Un día, la herencia se terminó y, para asegurarse el sustento, Humboldt aceptó un puesto como asesor del rey de Prusia. En 1827 se mudó a Berlín y orientó sus investigaciones al estudio del campo magnético terrestre. Invitado oficialmente a Rusia, aprovechó la larguísima travesía para reunir datos que permitieran dibujar un mapa de isotermas mundial. Además, encontró diamantes en las minas de oro de los Urales. Fue un viaje agotador. En veinticinco semanas, los viajeros recorrieron más de 15 000 kilómetros.
Ya en Rusia, consiguió del gobierno la construcción de una cadena de estaciones magnéticas y meteorológicas a lo largo de toda el Asia septentrional. La finalidad principal de aquellas estaciones era efectuar observaciones simultáneas en distintos puntos geográficos, para estudiar el fenómeno de las tormentas magnéticas.
Humboldt no escribía sólo para los científicos. Muchas de sus obras estaban destinadas al público en general. Sus conferencias públicas se hicieron tan populares que decidió reunir todas sus investigaciones en una única obra monumental, que tituló “Kosmos”. El primer volumen salió a la luz cuando tenía ya 76 años de edad, y siguió trabajando en el proyecto hasta sus últimos días. En total, se llegaron a publicar cinco volúmenes, el último de ellos póstumamente.

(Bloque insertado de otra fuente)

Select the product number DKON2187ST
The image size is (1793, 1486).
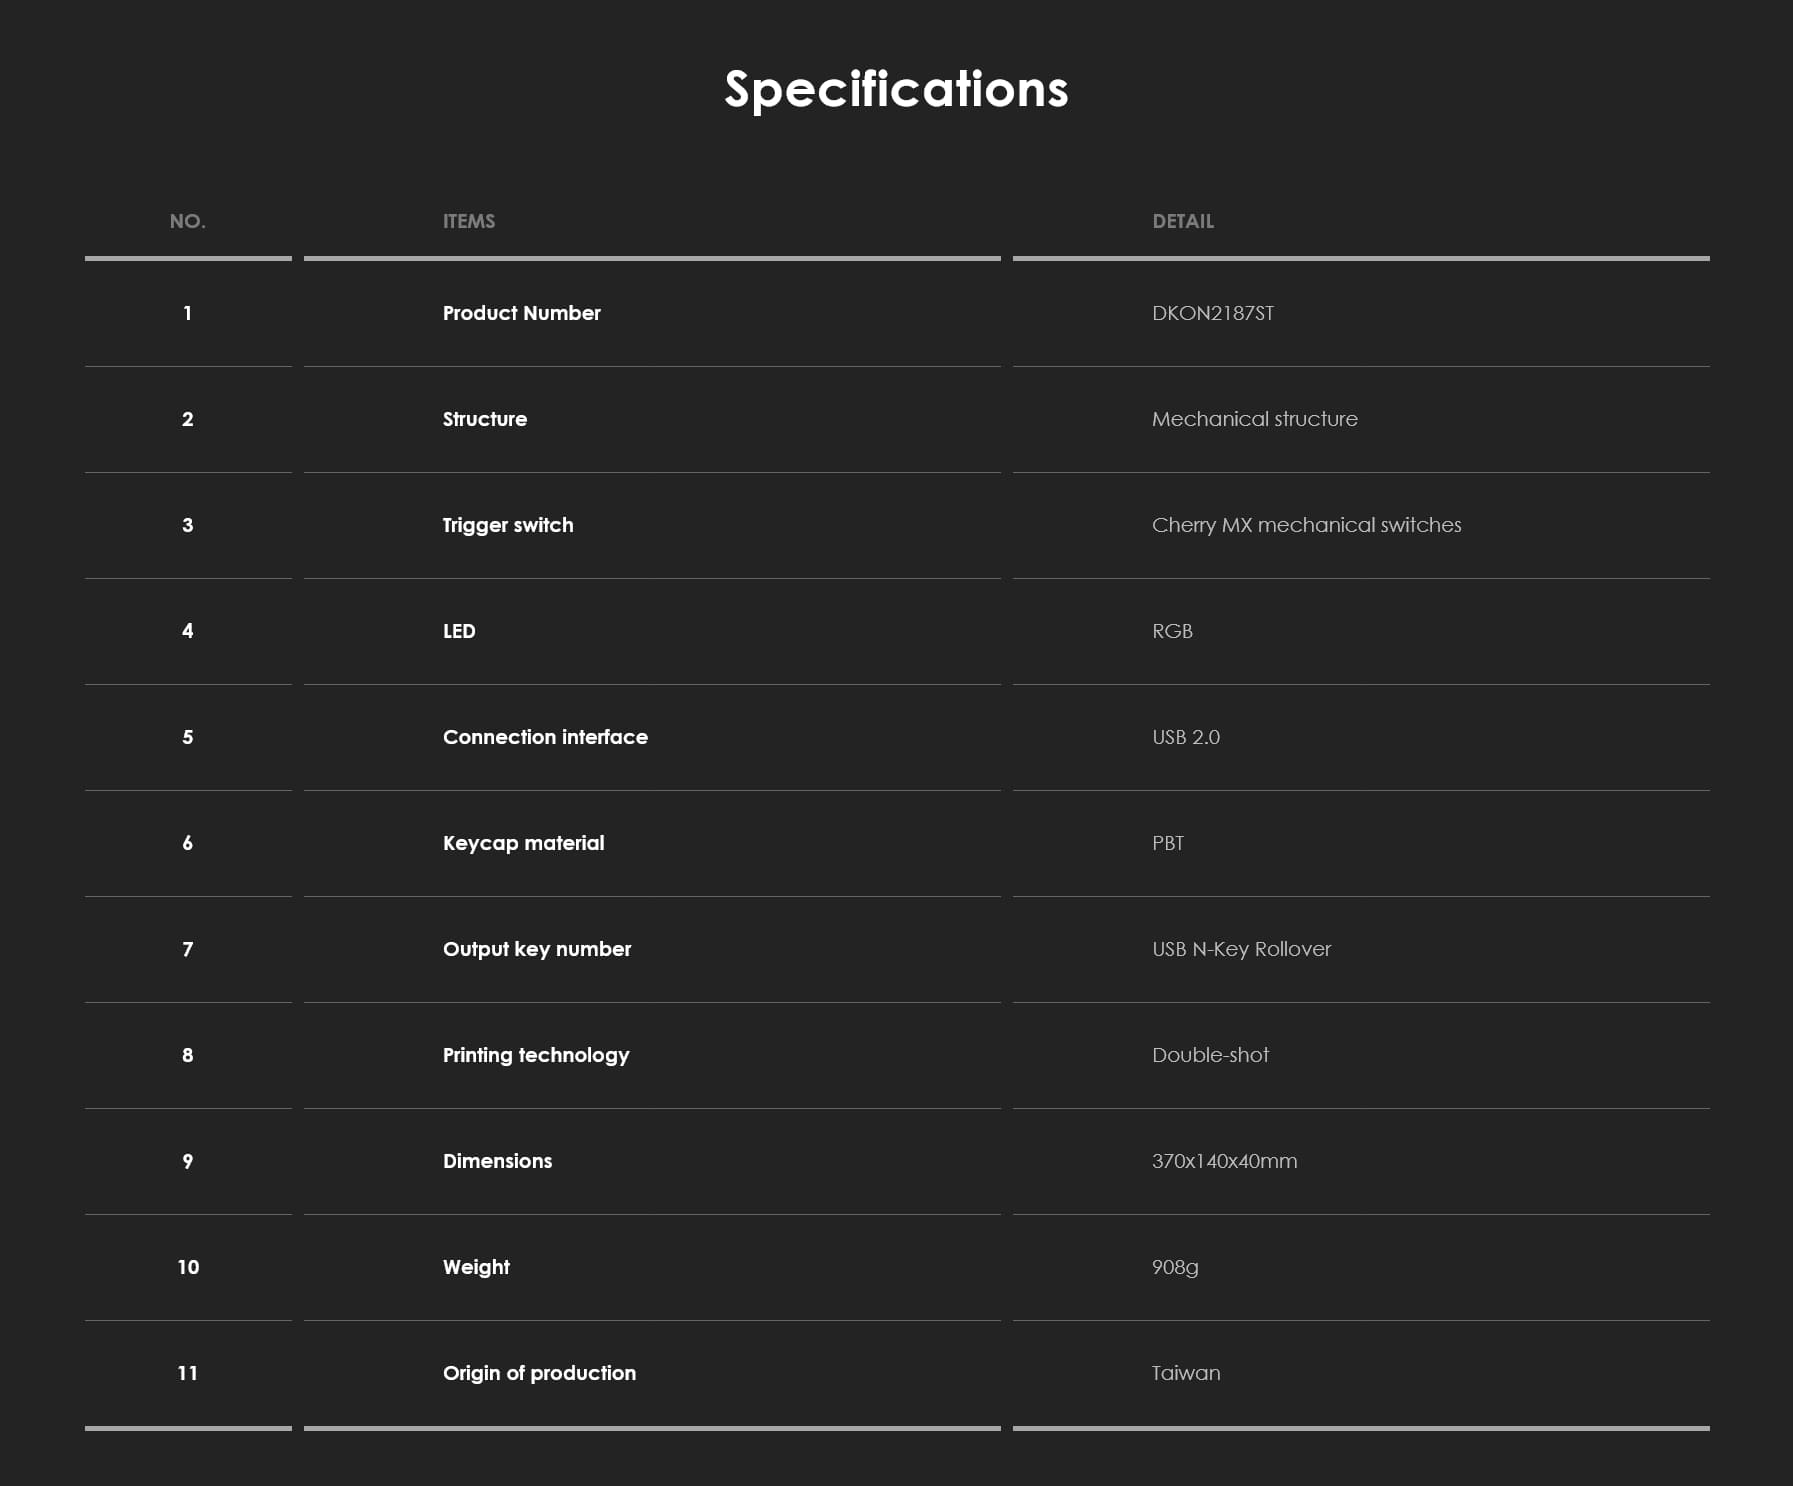tap(1212, 313)
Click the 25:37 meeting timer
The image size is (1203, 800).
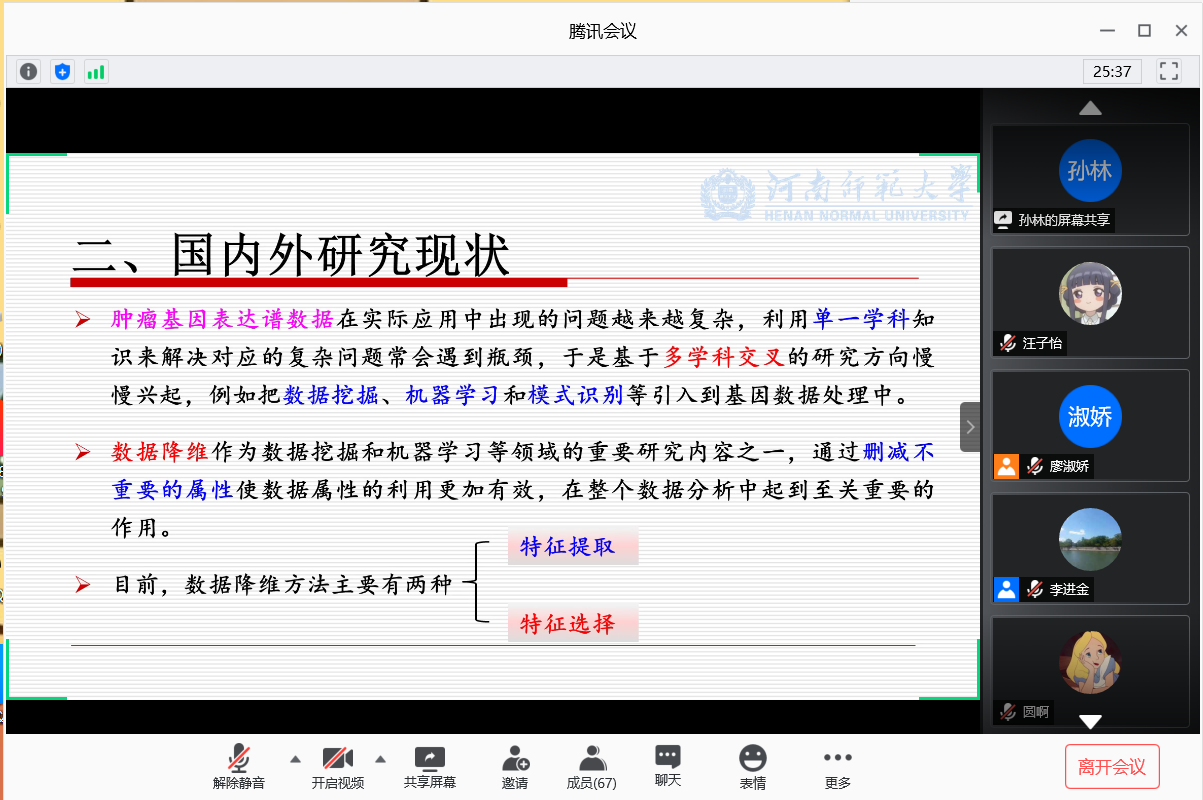(1112, 71)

Humboldt supo combinar admirablemente la aventura y la ciencia. No desarrolló grandes teorías que cambiaran nuestra visión de la realidad, pero, con germánico tesón y una curiosidad insaciable, abrió caminos por los que después pudieron transitar innumerables investigadores. Con el tiempo, todos esos investigadores ensancharon poco a poco nuestros horizontes. Y terminaron cambiando para siempre, si no nuestro modelo de la realidad, sí nuestro conocimiento del mundo y de sus pobladores. Todavía hoy, la humanidad sigue necesitando muchos pequeños boticarios como Alexander von Humboldt.